**What is required**
Extract each line of the records that contains the string "icon", and reproduce those lines in their original order.

**Supplied material**
------------------------

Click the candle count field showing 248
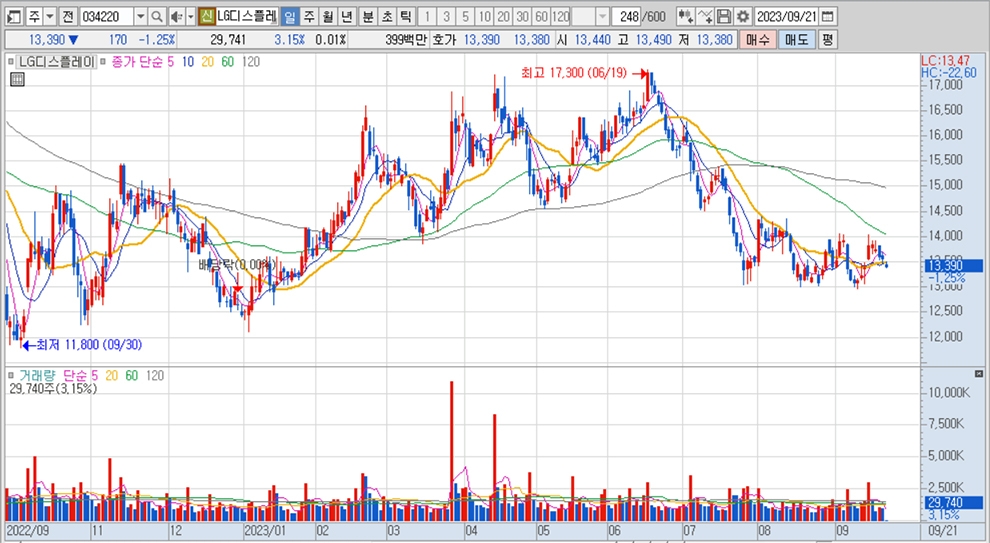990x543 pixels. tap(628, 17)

------------------------

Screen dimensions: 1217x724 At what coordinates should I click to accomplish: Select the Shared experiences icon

------------------------

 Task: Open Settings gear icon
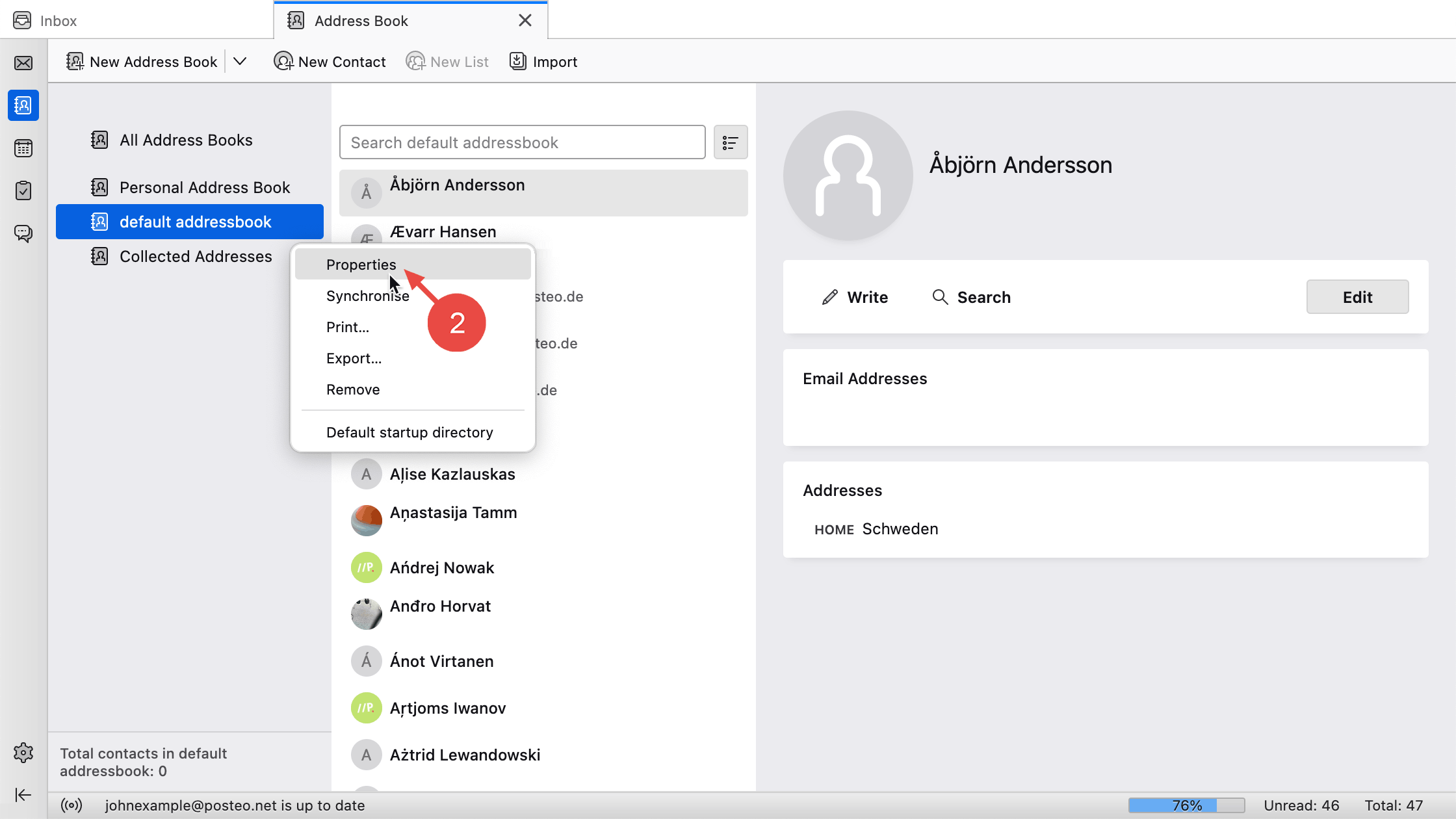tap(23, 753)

------------------------

**Finished exercise**
Screen dimensions: 1217x724 At what coordinates should I click to accomplish: Select the Shared experiences icon
 Task: Open Settings gear icon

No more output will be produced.